• _Work instructions_
Copy out the lines from the very first one through the line containing "will (353, 410).", character for character.

• _Data in this exercise_
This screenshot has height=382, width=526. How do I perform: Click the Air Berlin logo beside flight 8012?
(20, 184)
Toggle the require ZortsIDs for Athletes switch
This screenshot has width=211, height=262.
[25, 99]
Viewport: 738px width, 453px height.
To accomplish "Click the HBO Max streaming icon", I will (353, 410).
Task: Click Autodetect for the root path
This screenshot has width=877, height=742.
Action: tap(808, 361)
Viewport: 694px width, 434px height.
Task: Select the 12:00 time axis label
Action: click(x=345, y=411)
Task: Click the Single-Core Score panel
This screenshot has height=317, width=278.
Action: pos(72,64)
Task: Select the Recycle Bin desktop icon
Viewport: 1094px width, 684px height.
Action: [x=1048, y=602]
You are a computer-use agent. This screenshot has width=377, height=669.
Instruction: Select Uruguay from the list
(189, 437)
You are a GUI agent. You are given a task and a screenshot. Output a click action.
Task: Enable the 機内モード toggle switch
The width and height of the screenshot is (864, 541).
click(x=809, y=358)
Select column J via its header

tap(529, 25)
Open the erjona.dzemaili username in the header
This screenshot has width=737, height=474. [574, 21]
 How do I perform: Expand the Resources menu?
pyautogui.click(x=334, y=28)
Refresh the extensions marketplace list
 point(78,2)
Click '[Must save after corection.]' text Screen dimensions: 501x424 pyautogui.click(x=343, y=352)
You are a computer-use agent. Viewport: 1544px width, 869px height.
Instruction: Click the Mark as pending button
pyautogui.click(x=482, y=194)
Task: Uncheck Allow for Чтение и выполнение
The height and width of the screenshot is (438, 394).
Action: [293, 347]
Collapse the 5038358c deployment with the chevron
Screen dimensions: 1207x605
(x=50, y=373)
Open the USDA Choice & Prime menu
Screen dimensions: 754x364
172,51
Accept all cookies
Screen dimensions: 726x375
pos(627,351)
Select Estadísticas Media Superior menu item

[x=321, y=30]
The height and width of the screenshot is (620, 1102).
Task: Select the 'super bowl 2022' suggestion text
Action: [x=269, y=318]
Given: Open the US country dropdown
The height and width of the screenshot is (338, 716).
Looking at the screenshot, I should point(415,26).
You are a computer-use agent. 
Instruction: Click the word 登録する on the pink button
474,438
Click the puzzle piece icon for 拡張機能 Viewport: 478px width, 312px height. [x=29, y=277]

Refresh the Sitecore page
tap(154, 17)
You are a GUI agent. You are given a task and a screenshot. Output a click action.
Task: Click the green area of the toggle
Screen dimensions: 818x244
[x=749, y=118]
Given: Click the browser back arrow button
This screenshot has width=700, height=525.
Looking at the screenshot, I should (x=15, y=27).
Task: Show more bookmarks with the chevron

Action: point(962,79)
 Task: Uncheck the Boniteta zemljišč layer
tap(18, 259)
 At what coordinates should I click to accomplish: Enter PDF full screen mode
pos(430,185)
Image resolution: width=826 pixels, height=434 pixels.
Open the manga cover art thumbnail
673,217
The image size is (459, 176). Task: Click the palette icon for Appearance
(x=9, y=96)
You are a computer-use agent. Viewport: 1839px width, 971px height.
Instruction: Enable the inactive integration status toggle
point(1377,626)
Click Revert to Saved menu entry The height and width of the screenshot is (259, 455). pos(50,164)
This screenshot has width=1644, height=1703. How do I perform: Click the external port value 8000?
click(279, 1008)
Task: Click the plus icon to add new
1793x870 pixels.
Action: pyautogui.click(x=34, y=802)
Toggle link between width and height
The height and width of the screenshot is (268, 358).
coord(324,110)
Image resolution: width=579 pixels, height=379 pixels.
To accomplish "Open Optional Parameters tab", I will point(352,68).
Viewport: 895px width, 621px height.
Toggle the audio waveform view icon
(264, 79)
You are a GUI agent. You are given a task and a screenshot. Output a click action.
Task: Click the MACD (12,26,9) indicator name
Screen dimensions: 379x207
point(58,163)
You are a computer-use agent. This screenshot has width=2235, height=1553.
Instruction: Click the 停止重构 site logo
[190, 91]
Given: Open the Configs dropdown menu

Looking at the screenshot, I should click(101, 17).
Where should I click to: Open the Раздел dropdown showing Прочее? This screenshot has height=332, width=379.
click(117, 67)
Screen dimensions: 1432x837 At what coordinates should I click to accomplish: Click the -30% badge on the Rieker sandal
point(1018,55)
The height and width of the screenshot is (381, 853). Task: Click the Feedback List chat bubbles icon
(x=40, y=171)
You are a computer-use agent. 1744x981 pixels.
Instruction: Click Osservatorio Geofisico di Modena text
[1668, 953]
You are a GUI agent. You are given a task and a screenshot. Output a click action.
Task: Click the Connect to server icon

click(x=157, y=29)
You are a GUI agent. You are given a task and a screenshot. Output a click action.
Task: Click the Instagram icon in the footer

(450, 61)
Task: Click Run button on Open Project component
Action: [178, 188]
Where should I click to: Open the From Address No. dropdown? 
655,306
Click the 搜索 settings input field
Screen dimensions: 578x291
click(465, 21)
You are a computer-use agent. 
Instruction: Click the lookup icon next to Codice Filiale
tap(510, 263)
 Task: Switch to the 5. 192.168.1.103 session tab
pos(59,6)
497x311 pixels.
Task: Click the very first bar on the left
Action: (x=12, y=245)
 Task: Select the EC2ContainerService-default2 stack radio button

• _Answer_
This screenshot has height=382, width=526. How do I perform: Click the Air Berlin logo beside flight 8012?
(20, 184)
Toggle the require ZortsIDs for Athletes switch
This screenshot has width=211, height=262.
[25, 99]
Viewport: 738px width, 453px height.
To accomplish "Click the HBO Max streaming icon", I will (353, 410).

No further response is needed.